Page 4. Doing research is discovering facts...How can we know a fact is a fact?
  • Fact = Objective knowledge that comes from systematic analysis (bias and all other contaminants have been removed or bracketed) This is a 19th century concept, but this has been shown to be out-dated.
  • Nothing can be proved and nothing can be disproved.
  • Methods are placed in the spotlight to be set as the warrant for the conclusions, but methods may have assumptions that are not correct.

Method -> Truth (traditional)

Background -> Questions/Hypothesis -> Plan/Methods -> Products (Alternative)

Empirical method is knowing truth through sensory observation.
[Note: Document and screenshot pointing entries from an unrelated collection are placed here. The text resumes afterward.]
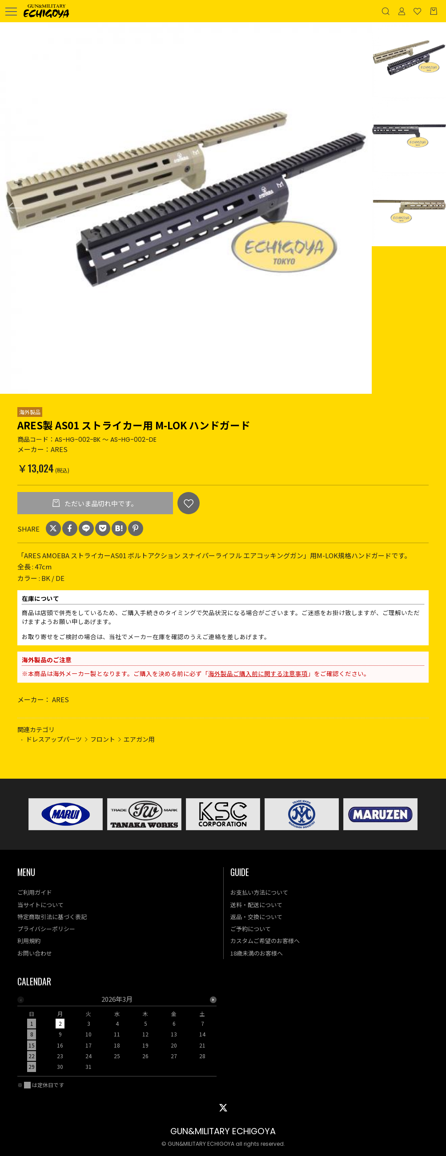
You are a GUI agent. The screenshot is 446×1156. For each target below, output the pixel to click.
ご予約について (250, 928)
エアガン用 (139, 739)
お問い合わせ (34, 953)
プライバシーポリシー (46, 928)
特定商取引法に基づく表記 (52, 916)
Assumption is that truth exists in sensory observation aka physical universe. Illusions are one way this method fails.

Monday, January 4, 2010

First day stuff

Readings are available on the HBLL eres (Course Reserve).
http://docutek.lib.byu.edu/eres/default.aspx
Go to the Library website. (yan550)

Read the first chapter of Moby Dick for writing style.
http://www.americanliterature.com/Melville/MobyDickorTheWhale/2.html

Arthur Henry King: English Retoric Expert...joined the church. "A Man Who Speaks To Our Time From Eternity"
http://www.lds.org/ldsorg/v/index.jsp?hideNav=1&locale=0&sourceId=82bd27cd3f37b010VgnVCM1000004d82620a____&vgnextoid=2354fccf2b7db010VgnVCM1000004d82620aRCRD

Research project needs to push forward the frontiers of knowledge and not appear to be an executive summary for pay work.